Only one stretch of the data below is wanted: the lines starting at the one with "Image resolution: width=1456" and ending at the one with "Given: Turn on camera with 开启视频 icon", both included, given again exactly.

**Listed entries**
+ + + + + + +

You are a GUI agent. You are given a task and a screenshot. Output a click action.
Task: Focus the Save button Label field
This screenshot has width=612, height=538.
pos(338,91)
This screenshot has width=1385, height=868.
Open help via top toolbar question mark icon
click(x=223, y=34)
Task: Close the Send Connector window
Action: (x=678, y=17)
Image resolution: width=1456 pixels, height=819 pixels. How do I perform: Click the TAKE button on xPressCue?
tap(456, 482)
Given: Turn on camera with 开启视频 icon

+ + + + + + +

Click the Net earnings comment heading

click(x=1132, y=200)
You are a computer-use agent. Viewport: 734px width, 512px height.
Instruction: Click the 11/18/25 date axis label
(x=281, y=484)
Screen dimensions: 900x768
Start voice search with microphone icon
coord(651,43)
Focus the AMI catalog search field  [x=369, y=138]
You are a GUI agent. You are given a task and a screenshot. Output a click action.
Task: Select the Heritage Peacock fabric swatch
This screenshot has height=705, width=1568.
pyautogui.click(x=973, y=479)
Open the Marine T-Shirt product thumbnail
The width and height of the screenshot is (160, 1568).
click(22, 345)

+ + + + + + +

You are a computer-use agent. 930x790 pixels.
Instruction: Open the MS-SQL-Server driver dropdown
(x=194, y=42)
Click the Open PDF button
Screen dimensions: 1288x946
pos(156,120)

+ + + + + + +

**Your solution**
Image resolution: width=1456 pixels, height=819 pixels. How do I perform: Click the TAKE button on xPressCue?
tap(456, 482)
Given: Turn on camera with 开启视频 icon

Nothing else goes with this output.